Dalam hati kuberpikir, alangkah senangnya jika aku san suami memiliki ponsel. Tentu tiap sore kekhawatiranku akan berkurang, dan jika dia terlambat karena ada halangan di jalan dia dapat menghubngiku. Mulailah aku berpikir akan pentingnya alat komnikasi itu untuk kami. Bukan sekedar untuk gaya-gayaan atau gengsi-gengsian lho, tapi memang karena fungsinya.
Kuingat saat itu, tahun 1998 kami dapat mewujudkan impian kami memperoleh ponsel pertama kalinya setelah kami mendapat gaji ke 13 kami alias THR. Ponsel kembar buatan Perancis yang tidak banyak dikenal orang adalah ponsel pertama kami. Kami memilih merk Alcaltel dengan pertimbangan harganya lebih murah jika dibandingkan dengan keluaran Jepang seperti Nokia, Ericson dan Motorola. Kutebus sepasang ponsel kembar tersebut dengan harga Rp 3.300.000 cukup tinggi dibandingkan harga ponsel sekarang. Belum lagi saat itu untuk Sim cardnya juga mahal, Rp 125.000/ kartu dan nomornya pun bukan nomor cantik, tapi nomor seadanya. Saat ini hanya dengan Rp 5.000 kita sudah dapat membeli sim card perdana.
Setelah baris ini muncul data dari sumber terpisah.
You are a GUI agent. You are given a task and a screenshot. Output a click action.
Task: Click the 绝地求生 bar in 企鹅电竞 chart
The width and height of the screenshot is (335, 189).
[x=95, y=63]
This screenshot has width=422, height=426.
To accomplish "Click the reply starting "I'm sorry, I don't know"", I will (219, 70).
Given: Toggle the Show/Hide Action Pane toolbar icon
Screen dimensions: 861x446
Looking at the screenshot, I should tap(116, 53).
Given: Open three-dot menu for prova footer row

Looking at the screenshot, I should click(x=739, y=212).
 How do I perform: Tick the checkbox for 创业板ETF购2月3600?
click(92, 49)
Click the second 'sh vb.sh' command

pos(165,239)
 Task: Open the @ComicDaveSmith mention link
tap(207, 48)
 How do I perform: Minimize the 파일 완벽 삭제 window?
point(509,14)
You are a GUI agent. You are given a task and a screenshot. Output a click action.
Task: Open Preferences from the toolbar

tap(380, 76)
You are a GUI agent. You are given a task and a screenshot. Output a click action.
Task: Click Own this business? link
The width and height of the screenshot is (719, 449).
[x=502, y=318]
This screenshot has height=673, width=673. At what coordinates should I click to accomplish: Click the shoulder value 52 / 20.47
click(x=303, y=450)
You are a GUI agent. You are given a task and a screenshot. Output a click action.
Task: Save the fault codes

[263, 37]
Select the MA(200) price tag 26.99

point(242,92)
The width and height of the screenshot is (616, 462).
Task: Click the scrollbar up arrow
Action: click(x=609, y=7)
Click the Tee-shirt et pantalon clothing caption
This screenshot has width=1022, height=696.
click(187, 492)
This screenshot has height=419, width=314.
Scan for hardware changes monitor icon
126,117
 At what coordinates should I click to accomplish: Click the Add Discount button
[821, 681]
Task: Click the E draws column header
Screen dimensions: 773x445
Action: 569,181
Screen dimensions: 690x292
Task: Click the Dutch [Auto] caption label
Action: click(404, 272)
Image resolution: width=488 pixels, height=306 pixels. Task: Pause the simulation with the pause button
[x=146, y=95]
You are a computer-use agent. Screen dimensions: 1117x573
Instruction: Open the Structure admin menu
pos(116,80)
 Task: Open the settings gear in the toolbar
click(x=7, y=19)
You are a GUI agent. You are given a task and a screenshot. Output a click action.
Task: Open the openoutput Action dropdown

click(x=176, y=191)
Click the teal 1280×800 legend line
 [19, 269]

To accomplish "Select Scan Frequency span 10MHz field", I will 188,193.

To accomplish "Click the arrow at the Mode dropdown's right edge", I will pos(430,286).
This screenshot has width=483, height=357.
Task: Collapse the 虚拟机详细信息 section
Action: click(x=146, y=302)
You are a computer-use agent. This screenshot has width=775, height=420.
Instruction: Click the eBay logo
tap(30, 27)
Sampai saat ini, sepasang ponsel perdana kami tetap kami simpan sebagai kenang-kenangan. Biarlah jadul tapi tetap mempunyai sejarah yang tak mungkin kami lupakan. Nada dering yang unik, kadang membuatku tertawa kala lagi iseng saat menghidupkannya kembali.
Alcatelku sayang, tak akan kubiarkan engkau menjadi ponsel yang malang. Sebab, tak ada keinginanku untuk memberikanmu tuan yang baru. Biarlah engkau menjadi saksi perjalananku dalam penantian menunggu mantan pacar menjemputku.dan itu berlangsung cukup lama.
Saat ini kubuatkan engkau prasasti dalam kotak kaca sebagai balas jasa kami padamu.